- WHAT TO WORK ON -
Report each line of the data that contains the string "height".

- GIVEN INFORMATION -
-*-*-
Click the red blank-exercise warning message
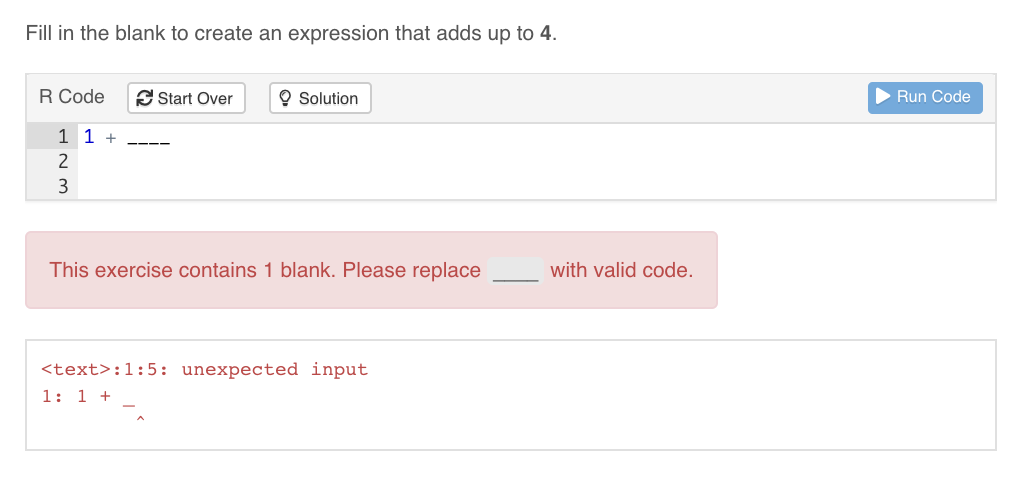tap(265, 270)
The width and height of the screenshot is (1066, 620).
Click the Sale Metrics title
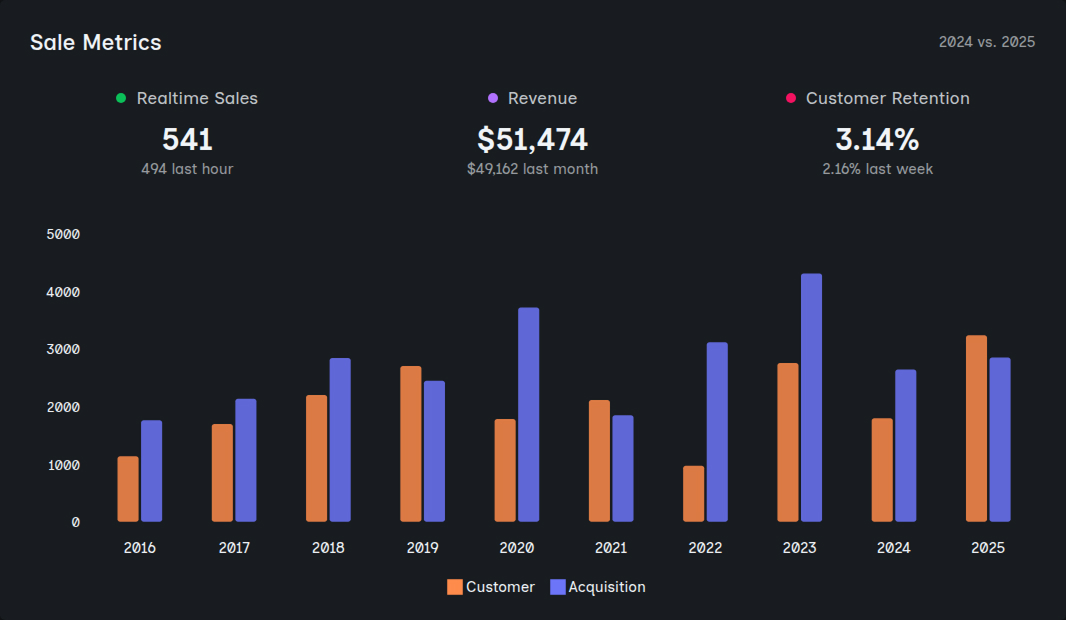[x=96, y=42]
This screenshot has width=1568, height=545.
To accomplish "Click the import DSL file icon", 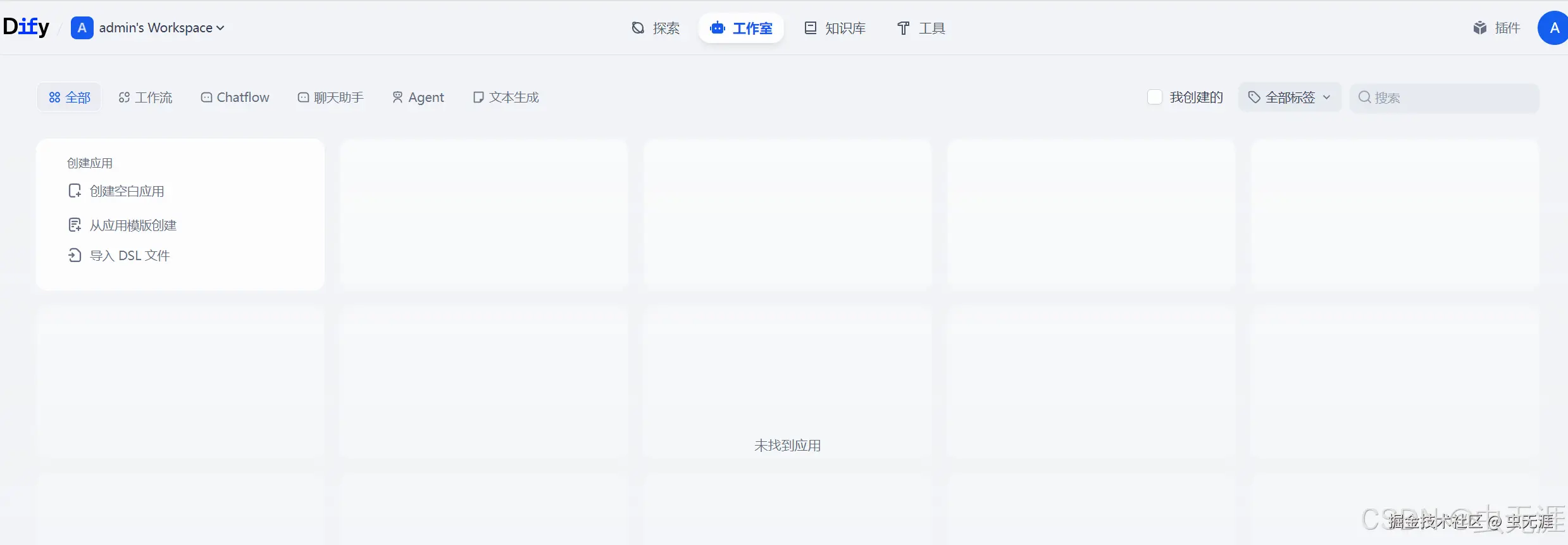I will point(75,255).
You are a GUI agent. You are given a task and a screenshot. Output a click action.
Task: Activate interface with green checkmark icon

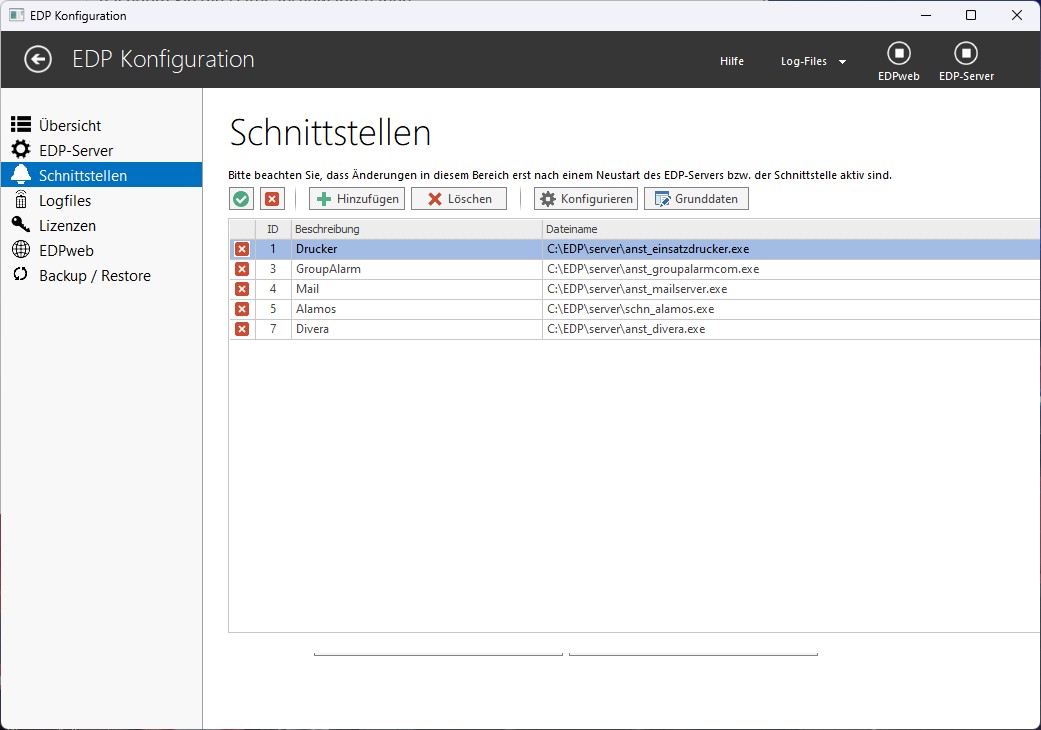241,198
-*-*-
- RESPONSE FOR THIS EXERCISE -
The width and height of the screenshot is (1066, 620).
This screenshot has width=1568, height=545.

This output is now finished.